Did some enterprising businessman start transporting coracles to these IT offices the moment it started raining? Or wonder of wonders, have companies started storing coracles?

Maybe companies have included this in their disaster management plans, something like - 20 coracles should be stored in the basement to ferry employees when the roads get flooded during the monsoons.

Who knows?

On another note, two nights ago, after attending to the Little One when she woke up for her night feed, I felt hungry and popped in at the kitchen for a drink of warm milk. As I sat sipping the comforting liquid, I watched the rain. I saw gallons and gallons of rain water flowing down the road. Some of it will seep underground and groundwater will be replenished. Yes. But how about the other water? So much water going down the drain - literally. How much opportunity there is for rainwater harvesting!

Fact: Bangalore receives about 970 mm of rainfall every year. The number of rainy days is close to 60 (over a period of eight months). 54 percent of the rainfall is due to the south-west monsoon. Rainfall in Bangalore can be expected to arrive on time, and without fail. Due to these extremely favourable conditions, rainwater harvesting is a viable solution to the city's rainwater harvesting problems. In fact, it has been estimated that over 40 percent of Bangalore's water requirements can be fulfilled by Rainwater Harvesting.

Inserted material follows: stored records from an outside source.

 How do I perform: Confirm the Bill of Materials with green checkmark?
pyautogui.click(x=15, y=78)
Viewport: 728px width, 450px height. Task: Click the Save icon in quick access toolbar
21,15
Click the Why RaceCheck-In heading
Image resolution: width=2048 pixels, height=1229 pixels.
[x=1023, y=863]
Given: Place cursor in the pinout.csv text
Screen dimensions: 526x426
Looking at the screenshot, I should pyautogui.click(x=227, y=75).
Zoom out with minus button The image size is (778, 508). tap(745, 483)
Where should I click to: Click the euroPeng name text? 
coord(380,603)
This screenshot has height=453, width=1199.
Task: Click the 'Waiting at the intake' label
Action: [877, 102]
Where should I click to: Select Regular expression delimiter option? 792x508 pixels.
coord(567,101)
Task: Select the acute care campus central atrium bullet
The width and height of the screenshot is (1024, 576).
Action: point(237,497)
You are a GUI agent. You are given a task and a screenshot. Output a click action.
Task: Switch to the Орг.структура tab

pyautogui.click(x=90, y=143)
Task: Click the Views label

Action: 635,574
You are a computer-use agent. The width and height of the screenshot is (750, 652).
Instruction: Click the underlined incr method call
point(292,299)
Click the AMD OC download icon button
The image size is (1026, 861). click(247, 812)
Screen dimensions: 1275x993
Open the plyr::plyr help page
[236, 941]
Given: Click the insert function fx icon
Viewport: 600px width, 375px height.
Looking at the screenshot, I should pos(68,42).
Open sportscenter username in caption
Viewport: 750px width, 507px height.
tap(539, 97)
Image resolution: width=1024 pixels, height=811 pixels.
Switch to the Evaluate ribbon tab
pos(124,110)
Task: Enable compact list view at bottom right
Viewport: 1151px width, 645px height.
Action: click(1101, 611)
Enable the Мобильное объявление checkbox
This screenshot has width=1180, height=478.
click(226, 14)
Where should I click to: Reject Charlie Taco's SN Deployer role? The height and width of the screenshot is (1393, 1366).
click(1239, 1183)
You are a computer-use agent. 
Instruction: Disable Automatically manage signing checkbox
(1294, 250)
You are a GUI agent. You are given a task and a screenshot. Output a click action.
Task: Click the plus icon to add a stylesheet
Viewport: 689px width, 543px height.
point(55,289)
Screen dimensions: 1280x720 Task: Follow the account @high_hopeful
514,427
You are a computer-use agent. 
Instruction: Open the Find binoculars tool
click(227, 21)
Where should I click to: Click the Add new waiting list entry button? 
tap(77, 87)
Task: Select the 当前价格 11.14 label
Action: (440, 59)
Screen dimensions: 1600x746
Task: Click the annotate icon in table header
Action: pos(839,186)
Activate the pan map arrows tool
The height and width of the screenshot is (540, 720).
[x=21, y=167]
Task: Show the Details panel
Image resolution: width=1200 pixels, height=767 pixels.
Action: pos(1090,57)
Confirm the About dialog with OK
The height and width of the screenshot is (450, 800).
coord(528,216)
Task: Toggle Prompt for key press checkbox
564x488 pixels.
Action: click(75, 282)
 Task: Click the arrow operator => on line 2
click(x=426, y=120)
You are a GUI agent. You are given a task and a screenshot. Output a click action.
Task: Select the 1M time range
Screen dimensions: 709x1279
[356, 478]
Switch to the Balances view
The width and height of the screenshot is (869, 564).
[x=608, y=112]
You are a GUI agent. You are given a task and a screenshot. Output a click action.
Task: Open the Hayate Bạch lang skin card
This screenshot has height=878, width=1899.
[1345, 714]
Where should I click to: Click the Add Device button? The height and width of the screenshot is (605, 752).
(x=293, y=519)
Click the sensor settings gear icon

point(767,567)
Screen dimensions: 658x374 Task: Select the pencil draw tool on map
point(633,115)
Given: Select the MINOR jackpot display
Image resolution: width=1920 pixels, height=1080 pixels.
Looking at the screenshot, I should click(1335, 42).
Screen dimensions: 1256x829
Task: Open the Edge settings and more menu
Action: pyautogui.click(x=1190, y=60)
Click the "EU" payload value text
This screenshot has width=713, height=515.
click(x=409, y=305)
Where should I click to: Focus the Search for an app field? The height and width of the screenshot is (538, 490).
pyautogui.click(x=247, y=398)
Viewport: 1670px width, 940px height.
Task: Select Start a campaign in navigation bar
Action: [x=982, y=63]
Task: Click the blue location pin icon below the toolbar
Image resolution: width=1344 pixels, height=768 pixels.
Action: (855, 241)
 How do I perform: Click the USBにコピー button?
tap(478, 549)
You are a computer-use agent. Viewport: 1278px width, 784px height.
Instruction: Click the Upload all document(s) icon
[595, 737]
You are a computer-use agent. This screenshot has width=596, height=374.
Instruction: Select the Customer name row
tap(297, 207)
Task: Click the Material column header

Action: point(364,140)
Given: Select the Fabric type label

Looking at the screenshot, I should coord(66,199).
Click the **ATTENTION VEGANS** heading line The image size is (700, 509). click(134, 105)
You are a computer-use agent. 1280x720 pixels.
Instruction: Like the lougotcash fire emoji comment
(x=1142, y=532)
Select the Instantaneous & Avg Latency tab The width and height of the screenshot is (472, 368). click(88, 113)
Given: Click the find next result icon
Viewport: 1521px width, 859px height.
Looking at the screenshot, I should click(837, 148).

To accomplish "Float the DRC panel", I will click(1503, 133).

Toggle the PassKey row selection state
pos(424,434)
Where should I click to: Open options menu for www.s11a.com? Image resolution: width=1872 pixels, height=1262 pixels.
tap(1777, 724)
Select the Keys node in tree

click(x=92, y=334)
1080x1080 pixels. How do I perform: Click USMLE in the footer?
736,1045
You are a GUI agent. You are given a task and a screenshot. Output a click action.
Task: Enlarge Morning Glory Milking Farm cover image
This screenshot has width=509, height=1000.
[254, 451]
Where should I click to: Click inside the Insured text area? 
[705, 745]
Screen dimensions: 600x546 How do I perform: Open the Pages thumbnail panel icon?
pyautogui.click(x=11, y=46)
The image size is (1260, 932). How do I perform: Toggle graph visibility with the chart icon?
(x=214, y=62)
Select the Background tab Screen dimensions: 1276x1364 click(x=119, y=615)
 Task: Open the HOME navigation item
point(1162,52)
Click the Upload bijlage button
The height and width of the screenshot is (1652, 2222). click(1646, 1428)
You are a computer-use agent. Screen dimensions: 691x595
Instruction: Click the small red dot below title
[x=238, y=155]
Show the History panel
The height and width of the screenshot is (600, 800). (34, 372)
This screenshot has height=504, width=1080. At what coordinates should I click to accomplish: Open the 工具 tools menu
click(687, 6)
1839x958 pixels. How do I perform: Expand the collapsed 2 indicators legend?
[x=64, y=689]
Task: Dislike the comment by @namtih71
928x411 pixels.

Fact: A 100 square meter rooftop can yield upto 90,000 liters of water annually.

Fact: Bangalore is the first city (in India) to include rainwater harvesting in its byelaws. The law says that “ every building with a plinth area of exceeding 100 sq mtrs and built on a site measuring not less than 200 sq mtrs shall have one or more Rain Water Harvesting structures having a minimum total capacity as detailed in Schedule”. This specification also means that adapting rainwater harvesting costs less than one percent of the total cost of the construction.

A lot of information can be got from the Rainwater Club.

[1] Vrishabhavati was a beautiful river, which is now the sewage and effluent canal for the city.